#### [EXERCISE DETAILS]
Below are some records; print every one of them exactly.

=== Section Start ===

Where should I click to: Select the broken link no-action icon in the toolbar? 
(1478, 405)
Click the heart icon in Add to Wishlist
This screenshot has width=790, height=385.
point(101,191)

=== Section End ===

#### [PROBLEM SOLUTION]
Where should I click to: Select the broken link no-action icon in the toolbar? 
(1478, 405)
Click the heart icon in Add to Wishlist
This screenshot has width=790, height=385.
point(101,191)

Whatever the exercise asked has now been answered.